In utero overexposure to glucocorticoids may explain the association between low birth weight and subsequent development of the metabolic syndrome. We previously showed that prenatal dexamethasone (dex) exposure in the rat lowers birth weight and programs adult fasting and postprandial hyperglycemia, associated with increased hepatic gluconeogenesis driven by elevated liver glucocorticoid receptor (GR) expression. This study aimed to determine whether prenatal dex (100 microg/kg per day from embryonic d 15 to embryonic d 21) programs adult GR expression in skeletal muscle and/or adipose tissue and whether this contributes to altered peripheral glucose uptake or metabolism. In utero dex-exposed rats remained lighter until 6 months of age, despite some early catch-up growth. Adults had smaller epididymal fat pads, with a relative increase in muscle size. Although glycogen storage was reduced in quadriceps, 2-deoxyglucose uptake into extensor digitorum longus muscle was increased by 32% (P < 0.05), whereas uptake in other muscles and adipose beds was unaffected by prenatal dex.
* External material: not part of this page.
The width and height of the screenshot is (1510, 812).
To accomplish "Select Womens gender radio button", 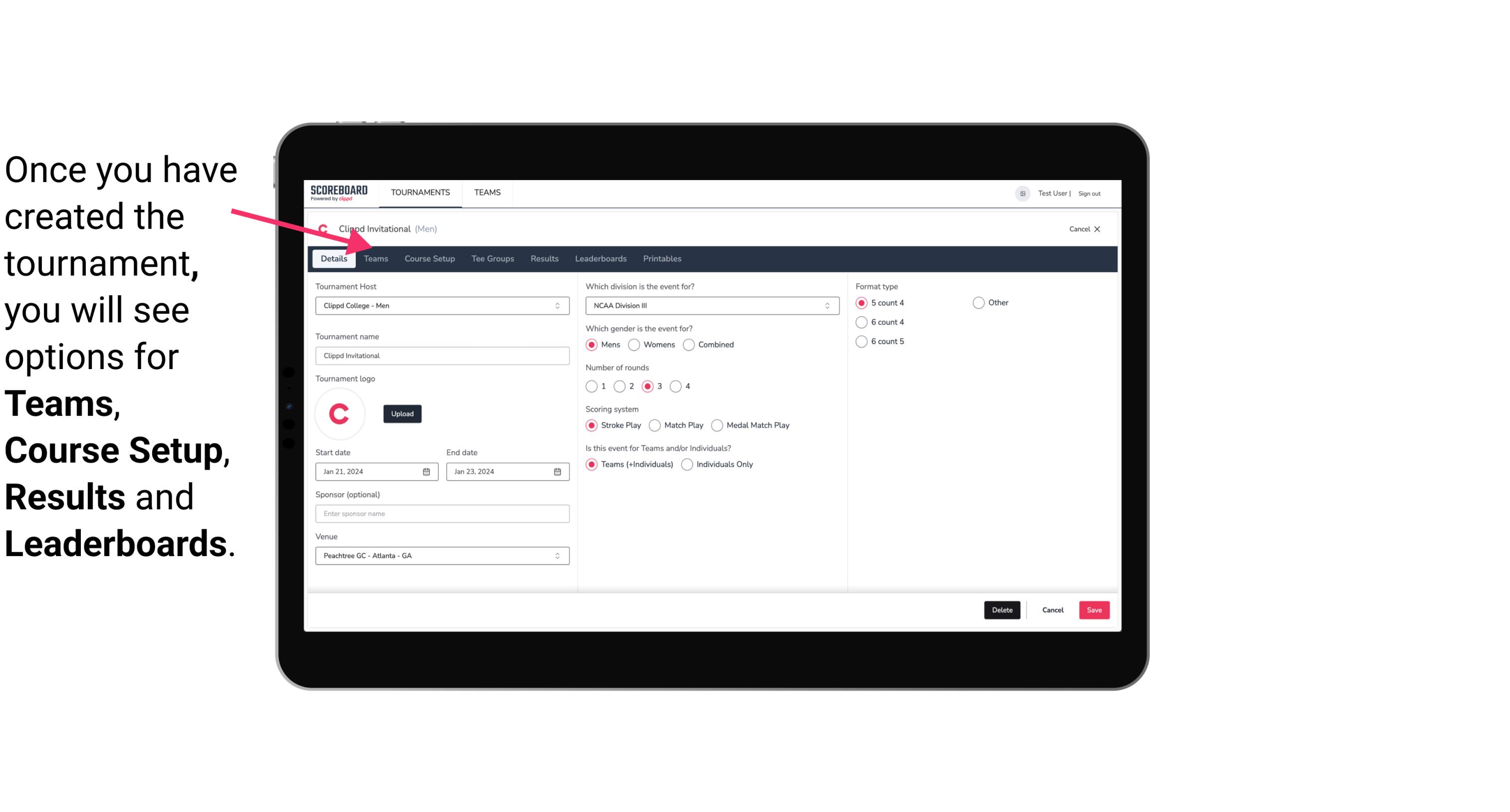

GR mRNA was not different in most muscles but selectively reduced in soleus (by 23%, P < 0.05). However, GR mRNA was markedly increased specifically in retroperitoneal fat (by 50%, P < 0.02). This was accompanied by a shift from peroxisomal proliferator-activated receptor gamma 1 to gamma 2 expression and a reduction in lipoprotein lipase mRNA (by 28%, P < 0.02). Adipose leptin, uncoupling protein-3 and resistin mRNAs, muscle GLUT-4, and circulating lipids were not affected by prenatal dex. These data suggest that hyperglycemia in 6-month-old rats exposed to dexamethasone in utero is not due to attenuated peripheral glucose disposal. However, increased GR and attenuated fatty acid uptake specifically in visceral adipose are consistent with insulin resistance in this crucial metabolic depot and could indirectly contribute to increased hepatic glucose output.